At the moment the script only checks two log files, but it could do more, and it handles the following cases, but it could do more :

ssh : invalid user login
ssh : failed user login
ssh : root user login
snort : mysql root user login
snort : portscan (log only)
ftp : admin ; administrator login
ftp : root login

Bounce-O-Matic is written in bash. It is not as elegant as it potentially could be, it does not handle connection attempts (only login attempts), it is not a great example of superstar coding, and it probably will not win any prizes for forwarding the causes of world peace or saving the environment, however, it does get the job done!
Once installed, the script needs very little attention, allowing you to go about your business and stop worrying about attackers.

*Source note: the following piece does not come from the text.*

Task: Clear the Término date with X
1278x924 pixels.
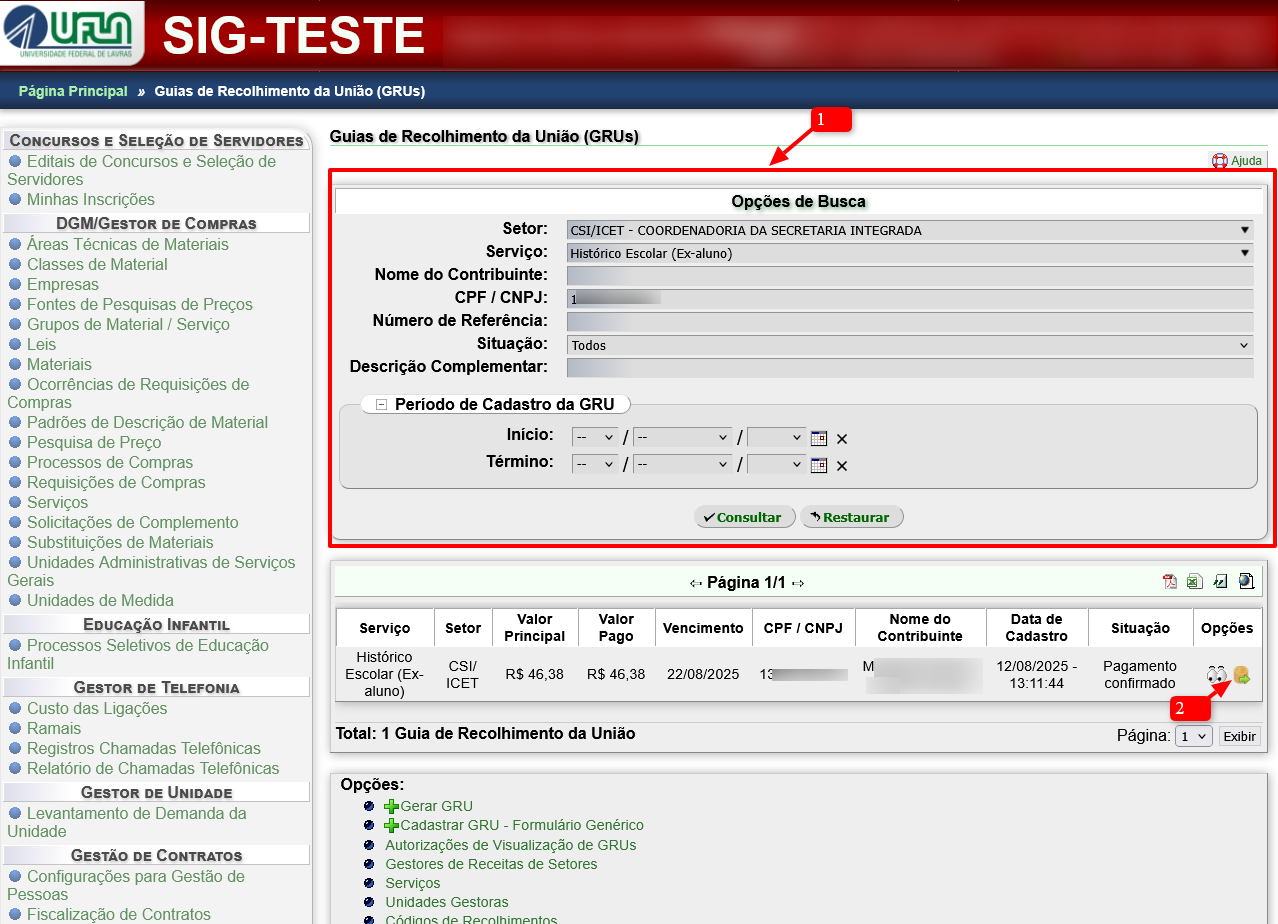Action: [842, 466]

The script aims to be a fire-and-forget type of solution as well as a good solid first line of defense.

requirements :

Bounce-O-Matic uses commonly available system utilities to accomplish its task.

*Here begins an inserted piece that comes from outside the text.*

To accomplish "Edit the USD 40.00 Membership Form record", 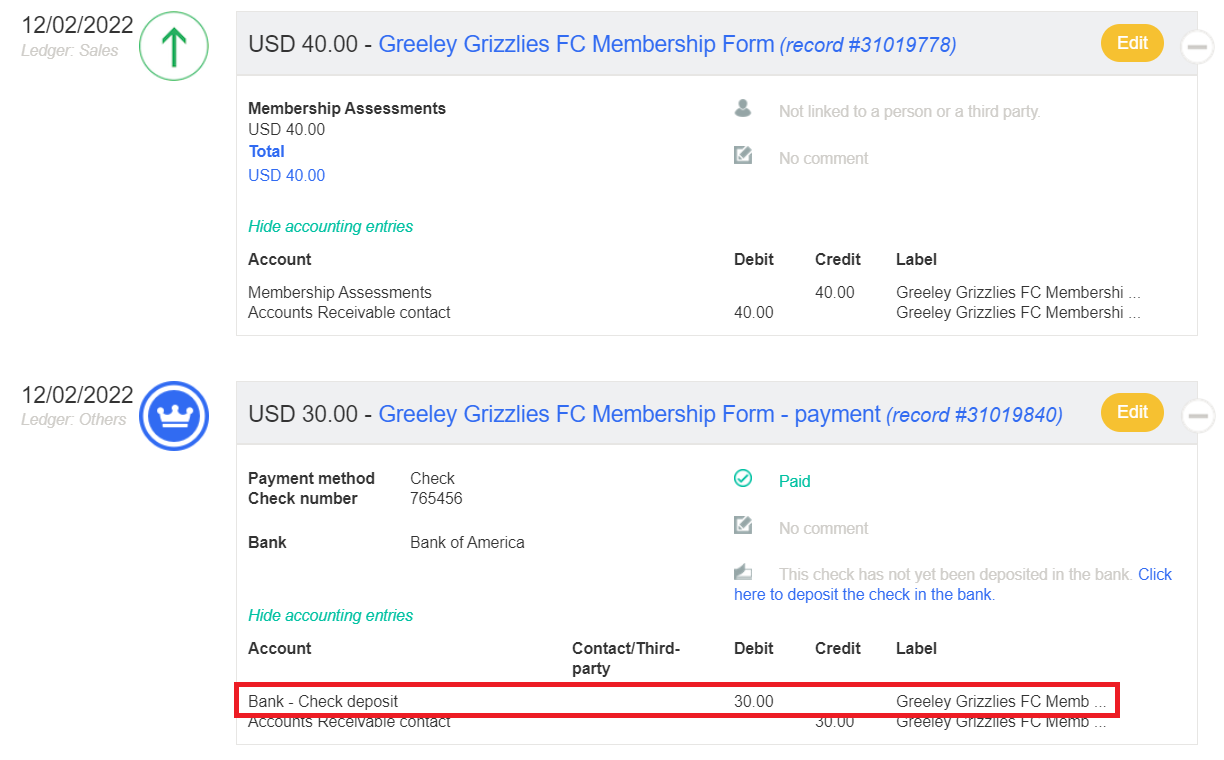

          awk,  grep,  sort,  uniq,  date,  cat

and makes use of the following other utilities :

iptables :
this needs to be running, or you won't be able to drop anything.

sshd :
as long as the daemon is running, it defaults to logging AUTH to syslog. So even if you don't use Snort, you can still catch the invalid and failed and root user logon attempts that happen here.

Snort :
I happen to be using Snort version 2.3.3 and logging is being directed to the system log facility

          output  alert_syslog:  LOG_AUTH  LOG_ALERT

where the above line turns on the output directive in the snort config file.

install :

Bounce-O-Matic needs to be run as root. This is because it needs to access the /var/log/syslog and /var/log/messages files to begin with, and it needs to access iptables at the end.

Install script? Not yet.

Install is a three step process :

1) Create the program directory that you want to run the program from, or just move the unpacked archieve to /var/log. The default is to use /var/log/bounce-o-matic ; then check the configuration section at the top of the program, however, the default values should be acceptable.
2) Set-up the appropriate cron command.
3) Copy the program to the cron location, or point the crontab line to the program location.

cron set-up :

          *  *  *  *  *  /usr/bin/run-parts  /etc/cron.constant  1>  /dev/null

where the line above is for Dillon's Cron. Note that the directory /etc/cron.constant is my name, change it to suit your system or else create that directory and place the Bounce-O-Matic program in there.

A more generic crontab line might look like this :

          *  *  *  *  *  root  /var/log/bounce-o-matic/Bounce-O-Matic.sh  1>  /dev/null

I am not 100% sure of this line, so double check it please.

download :

The archieve of Bounce-O-Matic is here.

The changelog of Bounce-O-Matic is here.

The latest version of Bounce-O-Matic is bounce_o_matic-0.9a.tar.bz2

problems :

What could possibly go wrong? ;-)

A note about remote root login :
If you are doing it, you shouldn't be. If you insist upon it, I can't guarantee that you won't bounce yourself if you make a typo.